D. – Non bisogna stancarsi di denunciare realtà che sono proprio all’ordine del giorno, anche se lontane…

R. – Oggi pare che l’unico obiettivo sia quello di assicurare il fatto che l’Afghanistan abbia una sua stabilità e non costituisca una minaccia per l’esterno. Il problema è, invece, la minaccia che continua a incombere su questo milione e 200 mila profughi interni, a cui dobbiamo aggiungere quei 2 milioni e 600 mila che stanno all’estero e che vorrebbero tornare nel Paese, ma che non ci trovano le condizioni per poter tornare.

D. – Forse l’alleanza tra organizzazioni umanitarie che lavorano sul campo e media dovrebbe essere più forte?

R. – Sì, perché quando si fa conoscere un dramma dopo l’altro di questi ‘dimenticati’ in parti di mondo che sono una ‘periferia buia’ si ottiene già un risultato… Certo, l’idea che alla fine siano gli organismi per i diritti umani e i mezzi di informazione a dover assumere l’onore di dover risolvere una situazione, dopo averla portata alla luce, questo sarebbe veramente eccessivo!

D. – Intendevo più forte per fare le giuste pressioni sulla politica, che dovrebbe essere al servizio dei popoli…

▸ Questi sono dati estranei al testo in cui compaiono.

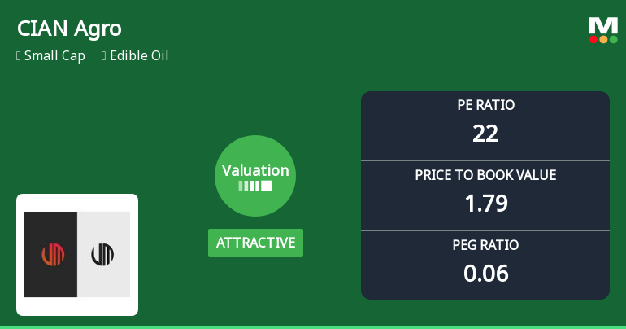Select the PEG RATIO heading
Image resolution: width=626 pixels, height=329 pixels.
[x=485, y=245]
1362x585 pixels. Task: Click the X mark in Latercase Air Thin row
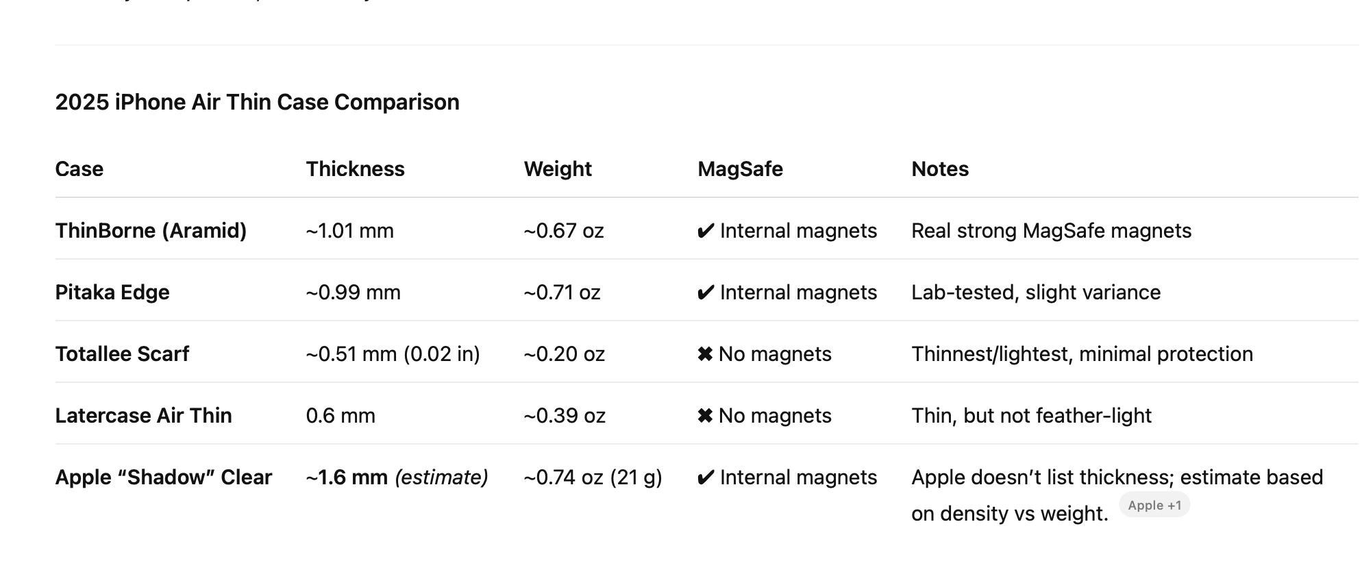pyautogui.click(x=705, y=416)
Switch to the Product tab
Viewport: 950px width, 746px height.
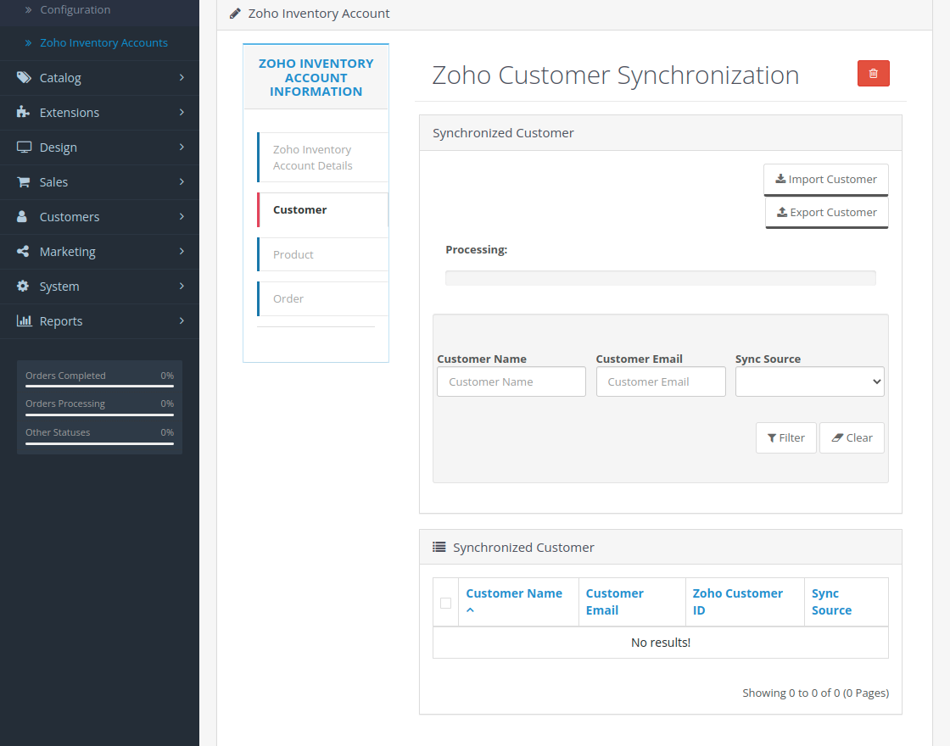[293, 254]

R. – Sì, queste sono pressioni che è importante fare e per questo naturalmente il ruolo dell’informazione è rilevante, così come quello delle tante organizzazioni per i diritti umani, anche quelle locali, quelle afghane, quelle partner di Amnesty International, che sono poi quelle che vanno incontro ai bisogni fondamentali come cibo, acqua da parte dei profughi.